→ **Given exercise**
Copy the material verbatim, beginning at the line that contains "Image resolution: width=1316" and stopping after the line that contains "(x=631, y=503)".

━━━━━ Input data

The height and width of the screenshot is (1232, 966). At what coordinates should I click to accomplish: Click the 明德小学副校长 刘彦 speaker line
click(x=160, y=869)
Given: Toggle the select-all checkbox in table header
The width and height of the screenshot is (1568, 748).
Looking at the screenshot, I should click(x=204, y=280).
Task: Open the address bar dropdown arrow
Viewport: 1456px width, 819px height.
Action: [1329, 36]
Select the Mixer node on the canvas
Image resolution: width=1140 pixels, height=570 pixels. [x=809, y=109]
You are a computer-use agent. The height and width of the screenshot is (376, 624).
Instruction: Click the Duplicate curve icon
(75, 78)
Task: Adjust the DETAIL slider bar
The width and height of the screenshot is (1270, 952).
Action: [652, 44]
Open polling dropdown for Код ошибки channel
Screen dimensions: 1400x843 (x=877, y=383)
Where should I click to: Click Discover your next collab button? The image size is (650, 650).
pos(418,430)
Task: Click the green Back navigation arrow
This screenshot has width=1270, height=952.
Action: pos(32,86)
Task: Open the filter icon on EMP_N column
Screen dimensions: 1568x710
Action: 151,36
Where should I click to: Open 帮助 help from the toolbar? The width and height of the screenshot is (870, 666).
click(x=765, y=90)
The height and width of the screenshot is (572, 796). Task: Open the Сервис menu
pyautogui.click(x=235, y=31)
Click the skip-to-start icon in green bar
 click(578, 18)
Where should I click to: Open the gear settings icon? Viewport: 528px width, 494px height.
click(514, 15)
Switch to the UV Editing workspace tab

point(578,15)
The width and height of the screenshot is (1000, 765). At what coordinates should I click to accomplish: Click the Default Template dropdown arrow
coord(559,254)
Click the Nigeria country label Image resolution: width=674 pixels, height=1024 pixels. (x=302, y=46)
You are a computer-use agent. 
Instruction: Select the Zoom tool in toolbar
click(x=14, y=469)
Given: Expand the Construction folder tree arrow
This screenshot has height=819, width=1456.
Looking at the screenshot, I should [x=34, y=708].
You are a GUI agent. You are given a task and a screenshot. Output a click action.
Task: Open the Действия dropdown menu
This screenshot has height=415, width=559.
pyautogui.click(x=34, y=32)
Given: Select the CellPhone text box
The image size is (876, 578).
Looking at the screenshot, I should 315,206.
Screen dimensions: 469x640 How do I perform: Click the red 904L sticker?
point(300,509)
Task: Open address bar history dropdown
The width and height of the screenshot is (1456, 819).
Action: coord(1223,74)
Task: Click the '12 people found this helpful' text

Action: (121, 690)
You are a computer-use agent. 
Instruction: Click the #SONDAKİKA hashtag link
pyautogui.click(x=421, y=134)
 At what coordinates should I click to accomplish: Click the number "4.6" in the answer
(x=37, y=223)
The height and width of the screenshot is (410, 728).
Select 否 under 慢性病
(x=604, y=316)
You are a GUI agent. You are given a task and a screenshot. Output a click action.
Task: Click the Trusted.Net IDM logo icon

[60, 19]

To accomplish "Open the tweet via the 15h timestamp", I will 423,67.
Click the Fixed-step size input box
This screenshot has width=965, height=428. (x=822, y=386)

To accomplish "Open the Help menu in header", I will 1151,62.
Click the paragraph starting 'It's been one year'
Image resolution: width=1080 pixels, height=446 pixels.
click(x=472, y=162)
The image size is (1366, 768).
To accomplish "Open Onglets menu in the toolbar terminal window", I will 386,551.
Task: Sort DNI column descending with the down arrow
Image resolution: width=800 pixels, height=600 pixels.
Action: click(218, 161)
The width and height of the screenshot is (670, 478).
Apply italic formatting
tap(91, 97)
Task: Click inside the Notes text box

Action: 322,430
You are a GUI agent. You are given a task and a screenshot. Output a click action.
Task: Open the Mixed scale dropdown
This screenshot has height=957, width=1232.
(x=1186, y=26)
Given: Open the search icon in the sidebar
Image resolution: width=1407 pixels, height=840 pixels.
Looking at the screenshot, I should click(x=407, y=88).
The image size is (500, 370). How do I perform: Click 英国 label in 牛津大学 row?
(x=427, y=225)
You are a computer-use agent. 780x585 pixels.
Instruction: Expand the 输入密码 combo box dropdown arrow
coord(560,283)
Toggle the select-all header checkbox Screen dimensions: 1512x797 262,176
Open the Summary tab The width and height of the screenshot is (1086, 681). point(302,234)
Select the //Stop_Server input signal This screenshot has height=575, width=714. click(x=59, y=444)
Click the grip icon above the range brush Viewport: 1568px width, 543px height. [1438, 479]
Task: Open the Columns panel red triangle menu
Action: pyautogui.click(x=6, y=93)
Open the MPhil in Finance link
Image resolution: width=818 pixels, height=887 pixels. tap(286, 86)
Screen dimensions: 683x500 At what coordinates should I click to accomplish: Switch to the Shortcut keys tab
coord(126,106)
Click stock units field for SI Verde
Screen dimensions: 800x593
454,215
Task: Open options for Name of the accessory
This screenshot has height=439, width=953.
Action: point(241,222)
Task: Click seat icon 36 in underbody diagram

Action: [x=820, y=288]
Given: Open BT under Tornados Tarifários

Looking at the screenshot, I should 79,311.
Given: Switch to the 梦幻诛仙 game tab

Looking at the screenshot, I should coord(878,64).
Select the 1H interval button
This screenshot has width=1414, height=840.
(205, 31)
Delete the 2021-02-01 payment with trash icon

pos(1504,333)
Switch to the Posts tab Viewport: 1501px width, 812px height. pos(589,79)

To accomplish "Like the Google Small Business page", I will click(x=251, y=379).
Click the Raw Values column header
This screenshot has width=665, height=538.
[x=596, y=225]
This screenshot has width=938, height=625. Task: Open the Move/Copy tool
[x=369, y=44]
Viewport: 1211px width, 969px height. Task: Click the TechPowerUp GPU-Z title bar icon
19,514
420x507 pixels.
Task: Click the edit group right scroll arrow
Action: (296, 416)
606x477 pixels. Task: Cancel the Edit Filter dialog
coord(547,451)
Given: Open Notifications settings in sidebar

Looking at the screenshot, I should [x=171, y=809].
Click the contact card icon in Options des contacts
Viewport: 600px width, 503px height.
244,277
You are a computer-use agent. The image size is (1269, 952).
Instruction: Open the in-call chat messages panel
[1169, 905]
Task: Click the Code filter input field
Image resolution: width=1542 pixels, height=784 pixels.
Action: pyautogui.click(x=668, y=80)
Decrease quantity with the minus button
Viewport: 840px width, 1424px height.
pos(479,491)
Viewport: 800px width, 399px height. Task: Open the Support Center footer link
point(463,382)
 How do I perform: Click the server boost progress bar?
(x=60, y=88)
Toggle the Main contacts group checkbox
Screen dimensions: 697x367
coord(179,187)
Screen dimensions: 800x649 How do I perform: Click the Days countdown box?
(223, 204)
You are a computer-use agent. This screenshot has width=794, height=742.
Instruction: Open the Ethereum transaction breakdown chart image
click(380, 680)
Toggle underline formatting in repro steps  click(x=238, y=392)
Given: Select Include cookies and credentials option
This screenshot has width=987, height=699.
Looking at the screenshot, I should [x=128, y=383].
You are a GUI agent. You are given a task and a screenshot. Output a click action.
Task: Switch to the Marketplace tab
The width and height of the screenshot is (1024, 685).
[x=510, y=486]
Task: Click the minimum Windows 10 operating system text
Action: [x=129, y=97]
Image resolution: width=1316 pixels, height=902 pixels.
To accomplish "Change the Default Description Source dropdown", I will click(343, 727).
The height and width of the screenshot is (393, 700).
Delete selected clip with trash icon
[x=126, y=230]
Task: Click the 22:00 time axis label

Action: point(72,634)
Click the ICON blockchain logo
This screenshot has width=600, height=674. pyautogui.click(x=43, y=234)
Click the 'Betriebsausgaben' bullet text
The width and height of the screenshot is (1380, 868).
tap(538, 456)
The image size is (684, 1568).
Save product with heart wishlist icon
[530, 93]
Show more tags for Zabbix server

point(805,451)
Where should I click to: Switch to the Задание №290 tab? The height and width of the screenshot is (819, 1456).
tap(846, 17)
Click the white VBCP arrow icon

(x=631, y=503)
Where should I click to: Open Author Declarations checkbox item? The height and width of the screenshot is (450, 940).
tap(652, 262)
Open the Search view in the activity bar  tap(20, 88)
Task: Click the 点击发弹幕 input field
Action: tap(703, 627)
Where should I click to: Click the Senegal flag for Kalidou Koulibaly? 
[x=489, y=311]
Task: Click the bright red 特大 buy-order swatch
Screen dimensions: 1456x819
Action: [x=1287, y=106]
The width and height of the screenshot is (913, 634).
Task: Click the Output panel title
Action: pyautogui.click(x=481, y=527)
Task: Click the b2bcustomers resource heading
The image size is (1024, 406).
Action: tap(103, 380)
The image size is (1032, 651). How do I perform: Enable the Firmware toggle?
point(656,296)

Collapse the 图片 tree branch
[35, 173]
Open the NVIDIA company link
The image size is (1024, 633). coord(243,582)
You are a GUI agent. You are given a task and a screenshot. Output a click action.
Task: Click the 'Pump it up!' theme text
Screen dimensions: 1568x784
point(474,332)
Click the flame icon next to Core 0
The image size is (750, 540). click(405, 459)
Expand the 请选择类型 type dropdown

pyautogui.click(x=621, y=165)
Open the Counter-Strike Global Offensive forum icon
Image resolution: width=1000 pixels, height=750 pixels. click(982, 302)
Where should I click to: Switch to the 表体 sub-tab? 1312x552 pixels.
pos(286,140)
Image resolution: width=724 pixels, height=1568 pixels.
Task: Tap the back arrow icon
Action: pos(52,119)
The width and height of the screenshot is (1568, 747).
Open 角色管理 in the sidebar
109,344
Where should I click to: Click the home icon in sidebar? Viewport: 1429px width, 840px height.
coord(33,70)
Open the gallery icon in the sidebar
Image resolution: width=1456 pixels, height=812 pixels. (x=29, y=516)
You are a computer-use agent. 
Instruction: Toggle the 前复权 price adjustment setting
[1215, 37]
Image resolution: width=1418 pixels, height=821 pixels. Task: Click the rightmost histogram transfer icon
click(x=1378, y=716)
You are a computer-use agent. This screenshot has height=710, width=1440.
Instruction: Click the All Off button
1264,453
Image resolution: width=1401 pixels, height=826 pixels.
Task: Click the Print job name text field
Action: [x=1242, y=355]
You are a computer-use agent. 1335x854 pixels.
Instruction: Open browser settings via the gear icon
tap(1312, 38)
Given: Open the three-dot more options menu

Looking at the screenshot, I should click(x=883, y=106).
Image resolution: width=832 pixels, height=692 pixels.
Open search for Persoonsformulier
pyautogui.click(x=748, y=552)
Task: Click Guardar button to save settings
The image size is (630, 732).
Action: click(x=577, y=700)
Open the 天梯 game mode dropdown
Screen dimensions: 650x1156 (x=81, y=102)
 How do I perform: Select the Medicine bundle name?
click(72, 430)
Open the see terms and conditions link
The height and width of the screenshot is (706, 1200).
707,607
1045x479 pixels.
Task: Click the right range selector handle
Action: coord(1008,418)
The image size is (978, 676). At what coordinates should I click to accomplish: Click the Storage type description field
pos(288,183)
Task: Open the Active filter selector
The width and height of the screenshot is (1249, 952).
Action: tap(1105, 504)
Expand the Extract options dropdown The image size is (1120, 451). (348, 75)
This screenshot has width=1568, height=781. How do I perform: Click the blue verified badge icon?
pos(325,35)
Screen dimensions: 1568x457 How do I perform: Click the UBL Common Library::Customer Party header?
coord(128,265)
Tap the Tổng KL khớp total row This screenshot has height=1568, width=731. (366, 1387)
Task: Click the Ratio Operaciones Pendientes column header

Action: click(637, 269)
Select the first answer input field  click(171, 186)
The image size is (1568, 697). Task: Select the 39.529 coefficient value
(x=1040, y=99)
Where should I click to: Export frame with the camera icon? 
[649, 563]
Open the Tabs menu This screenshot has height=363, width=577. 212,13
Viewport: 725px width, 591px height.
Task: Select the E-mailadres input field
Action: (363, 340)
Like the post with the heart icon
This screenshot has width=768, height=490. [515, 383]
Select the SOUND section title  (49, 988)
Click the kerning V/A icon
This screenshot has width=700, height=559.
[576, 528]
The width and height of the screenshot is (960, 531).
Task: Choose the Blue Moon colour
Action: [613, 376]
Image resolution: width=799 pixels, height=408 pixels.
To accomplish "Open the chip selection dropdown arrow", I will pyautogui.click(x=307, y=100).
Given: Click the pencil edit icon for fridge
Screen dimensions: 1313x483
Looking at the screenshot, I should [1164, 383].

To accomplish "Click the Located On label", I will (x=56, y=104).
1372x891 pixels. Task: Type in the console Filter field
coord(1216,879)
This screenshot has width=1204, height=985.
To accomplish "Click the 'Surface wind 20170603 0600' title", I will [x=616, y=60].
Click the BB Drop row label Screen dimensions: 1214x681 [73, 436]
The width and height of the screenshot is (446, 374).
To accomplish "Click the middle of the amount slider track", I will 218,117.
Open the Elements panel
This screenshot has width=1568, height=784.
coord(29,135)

━━━━━━━━━━

→ **Response to this task**
Image resolution: width=1316 pixels, height=902 pixels.
To accomplish "Change the Default Description Source dropdown", I will click(343, 727).
The height and width of the screenshot is (393, 700).
Delete selected clip with trash icon
[x=126, y=230]
Task: Click the 22:00 time axis label

Action: point(72,634)
Click the ICON blockchain logo
This screenshot has width=600, height=674. pyautogui.click(x=43, y=234)
Click the 'Betriebsausgaben' bullet text
The width and height of the screenshot is (1380, 868).
tap(538, 456)
The image size is (684, 1568).
Save product with heart wishlist icon
[530, 93]
Show more tags for Zabbix server

point(805,451)
Where should I click to: Switch to the Задание №290 tab? The height and width of the screenshot is (819, 1456).
tap(846, 17)
Click the white VBCP arrow icon

(x=631, y=503)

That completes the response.